Status: Resolved (View Workflow)
Affects Version/s: 21.1.0, Meridian-2016.1.12, Meridian-2017.1.7
Component/s: Data Output - Newts
Security Level: Default (Default Security Scheme)
Sprint:Horizon - April 18th 2018, Horizon - April 25th 2018, Horizon - May 2nd 2018, Horizon - May 9th 2018
I've been working on running our metrics:stress tool against Cassandra clusters in order to understand how well the cluster behave, and I found a problem associated with something called "Newts Index Inserts".
This feature can be controlled through an undocumented setting called: org.opennms.newts.disable.indexing. By default, the indexing is enabled.
This feature is required in order to be able to enumerate the resources and metrics available, which is also translated on populating primarily the newts.resource_metrics table on Cassandra.
This indexing process happens every time OpenNMS is started, and it takes a considerable amount of resources, specially from Cassandra, making the cluster temprarily unavailable (as it is extremely busy). The side effect in OpenNMS is that the ring buffer (regardless the configured size) goes to it maximum, and stays there for a while, specially under heavy load (100K samples per second or higher). When the ring buffer is full, OpenNMS is discarding samples, which is translated into holes on the graphs.
On my tests, using 4 `m4.10xlarge` EC2 instances running 3 Cassandra instances on each of them (as that is the use case I'm studing at the moment), for a total of 15 Cassandra nodes, the ring buffer is full for 15min.
Once this indexing work is done, the ring buffer goes to 0 and the Cassandra cluster starts working smothly and it is able to handle 100K even with 2 physical nodes down (which means 6 of the 12 cassandra instances down). From this point, if I disable indexing, I can restart OpenNMS without worring about performance.
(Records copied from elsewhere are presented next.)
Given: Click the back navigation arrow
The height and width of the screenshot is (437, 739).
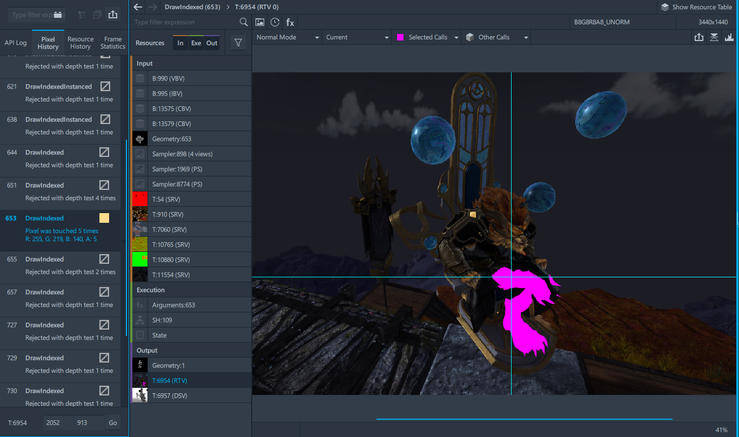Looking at the screenshot, I should coord(138,7).
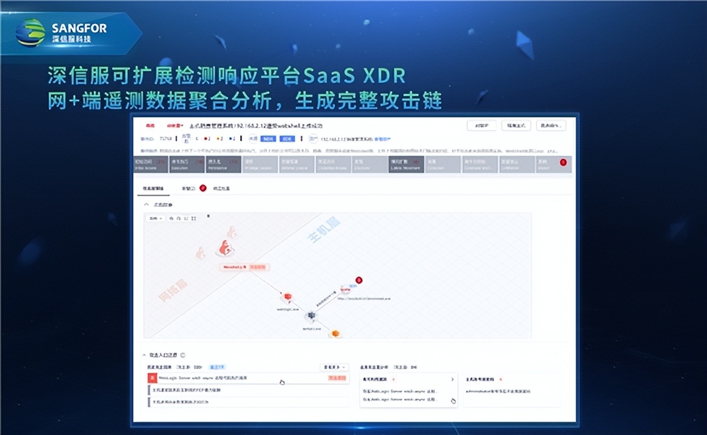Toggle the Persistence stage in the ATT&CK bar
This screenshot has width=707, height=435.
tap(224, 164)
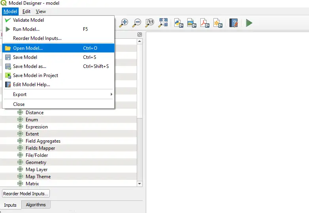Add the Expression input from the list

pyautogui.click(x=36, y=127)
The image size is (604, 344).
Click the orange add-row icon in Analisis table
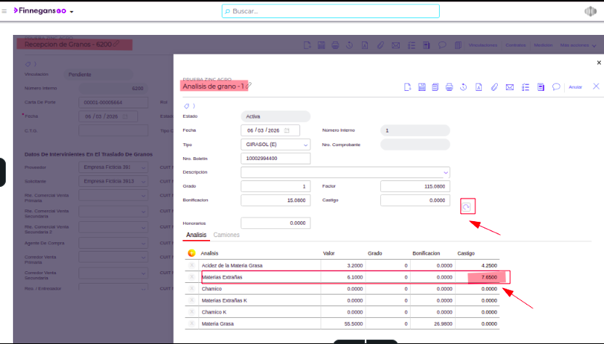pyautogui.click(x=191, y=253)
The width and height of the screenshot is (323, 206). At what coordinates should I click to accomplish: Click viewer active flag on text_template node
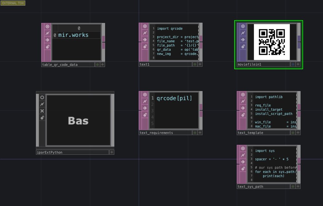(x=243, y=95)
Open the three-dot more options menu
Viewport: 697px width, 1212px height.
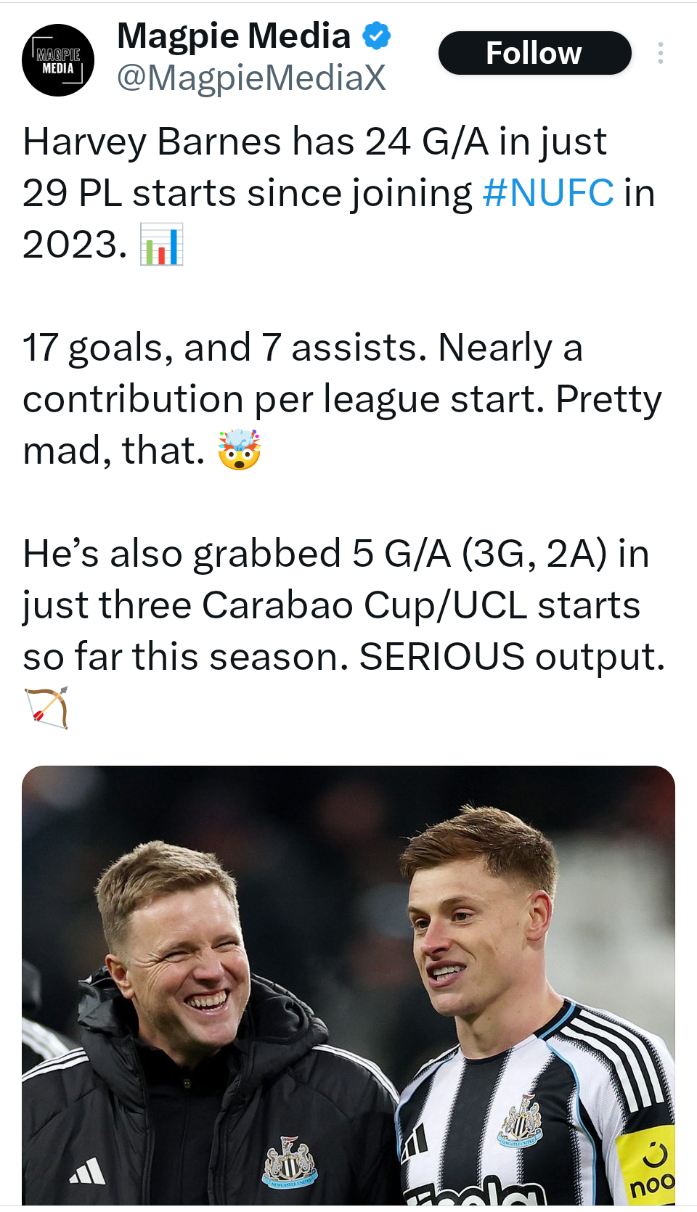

Now, I made another test, which is start over with a fresh cluster and the indexing disabled. I can see that the samples table is being updated, no issues at OpenNMS or Cassandra, and the ring buffer is barely used (checked through JMX directly). Unfortunately, because the resource_metrics table is not updated, OpenNMS cannot enumare the resources and I cannot graph any performance metric. This is why the indexing has to be performed at least once.
The only way I found to reduce the indexing time is by brute force, which means, having a more powerful Cassandra cluster, which I think is not the best solution. If I build the cluster using m5.12xlarge, the index part finishes quicly using 50 percent of the ring buffer during indexing (and the size of the ring buffer is 2^22 = 4194304).
The idea would be understand where the heavy load is created on either Newts or the Persistence strategy in OpenNMS, to avoid overwhelm the cluster and be able to only indexing when it is necessary (not every time OpenNMS starts), and not at the same time, making sure that the cluster performance is not affected by spreading out those inserts, as the actual metrics are being generated during the inserts (which is why the ring buffer grows quickly).
Finally, I found that 2^22 is the maximum amount for the ring buffer I found that doesn't have a bad impact on OpenNMS performance. Greater numbers like 2^23 (as it has to be a power of 2), has a bad impact on the CPU usage of OpenNMS, and lead to long Full GCs very quickly (even knowing that the ring buffer is designed to avoid memory issues).